Daily global brightness-temperature grids are produced at the Joint Research Centre (JRC) using near-real-time swath data. The resulting grid has ~10 km resolution near the equator (4000 × 2000 pixels). At lower latitudes, some sensors do not provide complete daily coverage, so we apply a 7-day weighted mean to mitigate gaps. If multiple overpasses occur on the same day, the latest observation is used.

This technique is distinctive because it repurposes microwave channels originally added to these missions to support precipitation retrieval. The ~37 GHz ground-sensing frequency, normally used as a baseline for atmospheric observations, is here leveraged to monitor river discharge.

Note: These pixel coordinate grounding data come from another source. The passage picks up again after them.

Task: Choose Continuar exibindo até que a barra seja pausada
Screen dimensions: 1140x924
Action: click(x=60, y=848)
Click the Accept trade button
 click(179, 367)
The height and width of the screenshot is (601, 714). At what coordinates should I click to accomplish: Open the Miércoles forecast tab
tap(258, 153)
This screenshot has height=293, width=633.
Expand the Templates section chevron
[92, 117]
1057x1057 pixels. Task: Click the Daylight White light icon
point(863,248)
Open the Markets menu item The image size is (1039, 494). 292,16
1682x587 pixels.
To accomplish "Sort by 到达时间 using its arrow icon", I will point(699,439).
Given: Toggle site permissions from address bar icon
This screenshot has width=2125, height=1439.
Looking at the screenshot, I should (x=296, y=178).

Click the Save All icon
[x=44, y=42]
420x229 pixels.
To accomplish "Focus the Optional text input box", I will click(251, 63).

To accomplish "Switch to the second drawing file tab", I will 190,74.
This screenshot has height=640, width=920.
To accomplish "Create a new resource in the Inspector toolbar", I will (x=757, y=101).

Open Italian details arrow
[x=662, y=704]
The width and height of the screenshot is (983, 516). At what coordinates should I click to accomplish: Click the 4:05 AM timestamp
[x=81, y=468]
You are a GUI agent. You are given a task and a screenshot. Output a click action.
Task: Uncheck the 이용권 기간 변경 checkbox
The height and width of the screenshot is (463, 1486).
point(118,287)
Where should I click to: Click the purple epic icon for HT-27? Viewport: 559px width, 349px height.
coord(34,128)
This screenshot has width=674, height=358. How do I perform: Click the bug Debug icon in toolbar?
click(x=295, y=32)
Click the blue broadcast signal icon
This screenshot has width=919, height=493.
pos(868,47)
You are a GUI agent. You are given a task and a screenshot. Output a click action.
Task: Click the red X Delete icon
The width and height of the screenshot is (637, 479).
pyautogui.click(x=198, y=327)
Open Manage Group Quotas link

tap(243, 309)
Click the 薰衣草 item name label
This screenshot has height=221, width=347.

Defining Satellite based discharge stations

The measurement pixel (M) must be positioned and sized so that:

  1. It does not become fully water-covered during major floods (to avoid saturation), and
  2. It excludes nearby lakes, reservoirs, or floodplain water bodies whose fluctuations do not reflect changes in river discharge.

Local morphology strongly influences performance, similar to traditional gauging stations.

  • In straight or leveed channels, water level (stage) may be a better proxy for discharge than flow area.
  • In meandering, braided, or anastomosing rivers, changes in flow area often outperform stage as an indicator. Even relatively small meandering rivers can produce high-quality microwave discharge signals.

Accuracy Considerations

Accuracy is influenced by multiple factors, including river morphology, long-term channel changes, and the intended application. In many operational settings, long and consistent discharge records are more valuable than short but extremely precise datasets. One advantage of this satellite-based approach is that it effectively monitors an 10 x 10 km area, which may reduce sensitivity to local channel-cross-section changes.

Comparisons With Ground Stations

Ongoing evaluations compare satellite-derived discharge with co-located gauge measurements. These tests highlight the strong role of local conditions in determining accuracy. Although the WBM model simulation calibration dataset shows some systematic biases, these biases have limited effect on relative metrics such as:

  • flood peak magnitude,
  • hydrograph timing and shape,
  • recurrence interval estimates,
  • low-flow thresholds, and
  • flood/low-flow duration and seasonality.

Potential additional Error Sources

Several known issues affect the satellite signal:

  1. Irrigation — In agricultural regions, irrigation can alter the emissivity of both the measurement and comparison pixels, reducing interpretability. Such cases are flagged on the SGR interface.
  2. Instrument noise — Occasional abrupt, one-day drops in M/C can create false positive discharge spikes. Work is ongoing to filter these artifacts.
  3. High-latitude ice — Further development is underway to refine ice-cover detection in cold-region rivers.

Data Usage Notes

The discharge data generated by this system are experimental and provided without warranty. The processing pipeline relies on signal inputs from the Global Flood Detection System (GFDS) at the European Commission’s Joint Research Centre (GDACS project). We are in the process of better place some of the locations of the stations to better curate a set of satellite gauging sites that are more reliable.